Истоки этих разногласий восходят к «плачущему» Гераклиту, утверждавшему, что нельзя дважды войти в одну и ту же реку, и «смеющемуся» Демокриту, а также относительно жизнерадостному Сократу, который задавался вопросом, как удается одинаково называть вещи и понимать друг друга, если «нет ничего устойчивого, все течет, как дырявая скудель, и беспомощно, как люди, страдающие насморком» [Платон, 1968]. В самом деле, свойство сознания генерировать устойчивые представления было бы совершенно бесполезным в мире, где не существует устойчивых отношений между объектами, т- е. нет системности. Прерывистость видообразования, вероятно, связана с прерывистостью эволюции систем более высокого порядка, в которые они входят. В эволюции биосферы, как мы уже говорили, наблюдается определенная периодичность. «Нормальные» периоды между биосферными кризисами характеризуются увеличением продуктивности сообществ, эффективности использования энергетических ресурсов, предполагающей усложнение структуры и направляющей виды по пути специализации.

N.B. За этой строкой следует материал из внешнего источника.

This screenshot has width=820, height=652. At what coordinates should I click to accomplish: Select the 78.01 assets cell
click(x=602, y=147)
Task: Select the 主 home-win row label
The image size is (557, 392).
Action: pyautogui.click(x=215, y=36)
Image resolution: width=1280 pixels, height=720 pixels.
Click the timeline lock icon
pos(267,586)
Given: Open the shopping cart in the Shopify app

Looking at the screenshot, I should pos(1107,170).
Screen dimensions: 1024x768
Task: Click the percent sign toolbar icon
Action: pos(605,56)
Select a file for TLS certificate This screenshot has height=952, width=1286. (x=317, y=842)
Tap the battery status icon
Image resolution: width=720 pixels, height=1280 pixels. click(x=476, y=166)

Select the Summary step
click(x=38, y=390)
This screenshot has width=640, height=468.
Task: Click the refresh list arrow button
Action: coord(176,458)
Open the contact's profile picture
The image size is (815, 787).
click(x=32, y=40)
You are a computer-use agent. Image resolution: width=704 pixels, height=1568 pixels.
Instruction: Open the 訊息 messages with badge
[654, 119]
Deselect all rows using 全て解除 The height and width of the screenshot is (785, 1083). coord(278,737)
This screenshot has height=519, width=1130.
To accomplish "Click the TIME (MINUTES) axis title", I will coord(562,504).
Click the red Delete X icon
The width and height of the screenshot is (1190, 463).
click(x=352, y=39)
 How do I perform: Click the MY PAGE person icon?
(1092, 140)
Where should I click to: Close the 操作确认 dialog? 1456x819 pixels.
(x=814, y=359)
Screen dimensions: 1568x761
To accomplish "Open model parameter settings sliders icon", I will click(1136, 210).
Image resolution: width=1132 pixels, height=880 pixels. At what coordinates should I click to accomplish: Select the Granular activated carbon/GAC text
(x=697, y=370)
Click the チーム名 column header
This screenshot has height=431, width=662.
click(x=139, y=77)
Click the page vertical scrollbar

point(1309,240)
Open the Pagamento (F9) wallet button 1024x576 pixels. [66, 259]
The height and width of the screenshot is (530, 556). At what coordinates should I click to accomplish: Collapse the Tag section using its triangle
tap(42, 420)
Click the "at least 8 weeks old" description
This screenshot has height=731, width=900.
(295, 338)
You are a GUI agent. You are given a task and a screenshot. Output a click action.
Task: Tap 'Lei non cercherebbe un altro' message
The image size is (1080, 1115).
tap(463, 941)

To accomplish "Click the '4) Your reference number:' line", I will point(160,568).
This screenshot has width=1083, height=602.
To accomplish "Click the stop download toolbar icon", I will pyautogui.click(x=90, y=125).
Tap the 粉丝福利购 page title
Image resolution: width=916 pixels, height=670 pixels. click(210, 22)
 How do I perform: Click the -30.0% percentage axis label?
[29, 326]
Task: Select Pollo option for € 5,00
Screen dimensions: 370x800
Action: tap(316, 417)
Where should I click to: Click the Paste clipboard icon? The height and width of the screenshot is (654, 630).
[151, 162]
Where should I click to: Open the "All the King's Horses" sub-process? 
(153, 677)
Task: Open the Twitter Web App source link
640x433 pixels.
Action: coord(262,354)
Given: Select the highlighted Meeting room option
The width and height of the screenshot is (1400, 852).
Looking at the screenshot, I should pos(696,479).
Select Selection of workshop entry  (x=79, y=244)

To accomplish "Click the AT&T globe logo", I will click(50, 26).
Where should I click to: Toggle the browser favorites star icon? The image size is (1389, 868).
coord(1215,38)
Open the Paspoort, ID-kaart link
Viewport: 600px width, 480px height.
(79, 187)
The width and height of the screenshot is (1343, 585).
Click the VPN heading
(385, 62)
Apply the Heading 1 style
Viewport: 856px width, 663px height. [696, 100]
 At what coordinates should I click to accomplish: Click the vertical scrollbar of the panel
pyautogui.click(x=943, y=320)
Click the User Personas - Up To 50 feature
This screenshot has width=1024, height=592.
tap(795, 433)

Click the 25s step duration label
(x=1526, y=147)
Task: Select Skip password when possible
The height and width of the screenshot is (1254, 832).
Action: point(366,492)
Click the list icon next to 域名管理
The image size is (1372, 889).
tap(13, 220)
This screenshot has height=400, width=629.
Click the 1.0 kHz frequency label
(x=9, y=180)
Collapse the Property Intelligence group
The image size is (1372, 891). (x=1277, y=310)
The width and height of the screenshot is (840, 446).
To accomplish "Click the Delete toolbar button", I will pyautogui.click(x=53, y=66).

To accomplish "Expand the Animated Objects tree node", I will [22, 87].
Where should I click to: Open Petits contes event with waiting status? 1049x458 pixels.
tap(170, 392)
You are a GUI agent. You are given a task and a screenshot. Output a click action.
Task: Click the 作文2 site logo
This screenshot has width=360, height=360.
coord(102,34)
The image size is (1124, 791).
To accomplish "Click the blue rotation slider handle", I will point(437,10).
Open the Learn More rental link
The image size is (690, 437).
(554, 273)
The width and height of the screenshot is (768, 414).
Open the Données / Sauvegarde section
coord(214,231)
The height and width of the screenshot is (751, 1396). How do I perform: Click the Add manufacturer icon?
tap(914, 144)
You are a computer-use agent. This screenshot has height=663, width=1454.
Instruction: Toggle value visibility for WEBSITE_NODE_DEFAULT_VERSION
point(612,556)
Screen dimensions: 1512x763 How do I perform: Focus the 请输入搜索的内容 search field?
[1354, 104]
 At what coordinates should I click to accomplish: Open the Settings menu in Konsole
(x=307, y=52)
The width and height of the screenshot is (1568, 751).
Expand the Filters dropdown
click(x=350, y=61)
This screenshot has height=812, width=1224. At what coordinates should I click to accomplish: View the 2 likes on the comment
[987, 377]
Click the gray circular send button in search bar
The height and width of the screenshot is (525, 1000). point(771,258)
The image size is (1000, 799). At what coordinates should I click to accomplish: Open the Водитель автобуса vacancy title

Закономерности этого процесса описывает традиционная теория эволюции путем естественного отбора наиболее конкурентоспособных организмов. Но традиционная теория ничего не говорит о возможных результатах отбора, как и о том, конечно его действие или бесконечно. Подобные вопросы обычно исключаются из рассмотрения как телеологические и, следовательно, находящиеся вне компетенции теории, объясняющей, как действует отбор, а не куда он ведет (и в силу этого лишенной предсказательной силы). Единственным приемлемым телеологическим элементом считается представление об узкоспециализированных формах как тупиках эволюции, позаимствованное из сугубо телеологической теории Э. Копа, который всерьез считал свой «закон неспециализированного» подтверждением библейского изречения: пока не станете, как дети, не войдете в царствие небесное [Соре, 1887].